= Beginning of Section =
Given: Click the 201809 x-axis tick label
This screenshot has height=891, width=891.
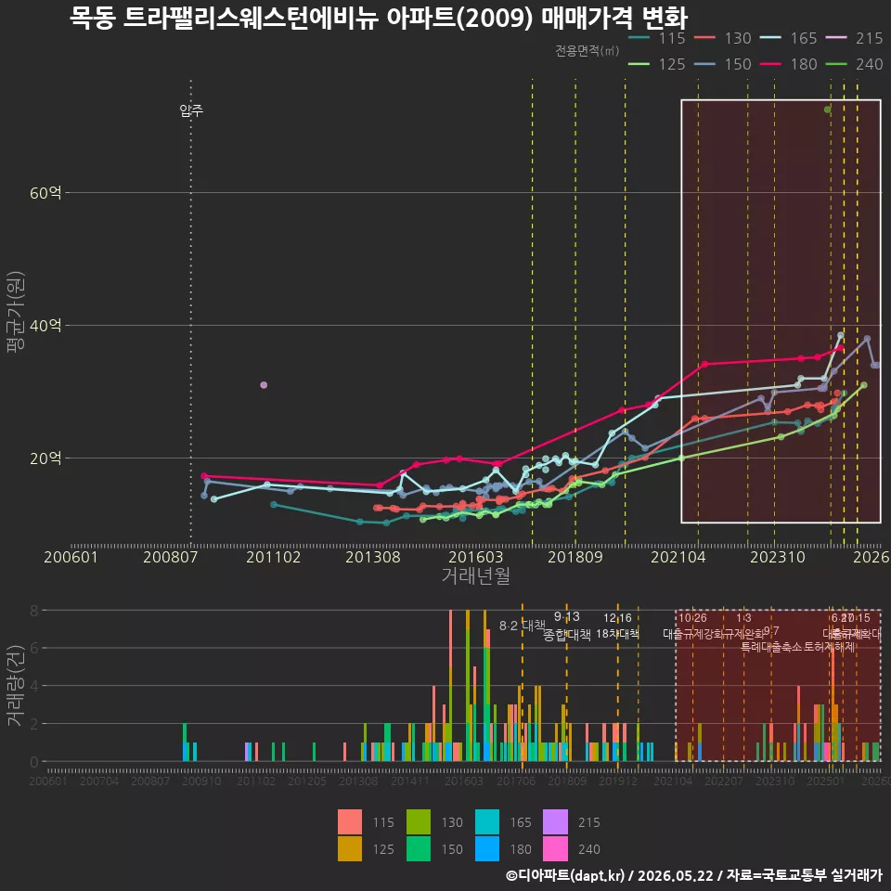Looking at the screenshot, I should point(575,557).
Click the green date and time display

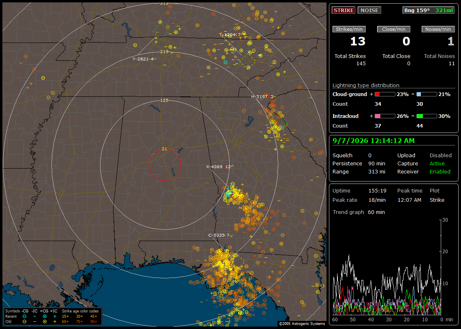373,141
= End of Section =
= Beginning of Section =
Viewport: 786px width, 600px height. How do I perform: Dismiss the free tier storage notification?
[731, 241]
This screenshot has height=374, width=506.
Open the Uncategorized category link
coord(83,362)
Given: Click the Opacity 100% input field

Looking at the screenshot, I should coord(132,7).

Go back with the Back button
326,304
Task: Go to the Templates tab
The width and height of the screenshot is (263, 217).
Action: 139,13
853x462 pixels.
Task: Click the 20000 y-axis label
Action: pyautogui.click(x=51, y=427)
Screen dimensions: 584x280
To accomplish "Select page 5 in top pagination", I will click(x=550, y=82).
= End of Section =
Task description: Give back, unchanged, the run of lines in the listing above that begins at the line containing "This screenshot has height=374, width=506." and ends at the line containing "Task: Go to the Templates tab", both included.

Written reply:
This screenshot has height=374, width=506.
Open the Uncategorized category link
coord(83,362)
Given: Click the Opacity 100% input field

Looking at the screenshot, I should coord(132,7).

Go back with the Back button
326,304
Task: Go to the Templates tab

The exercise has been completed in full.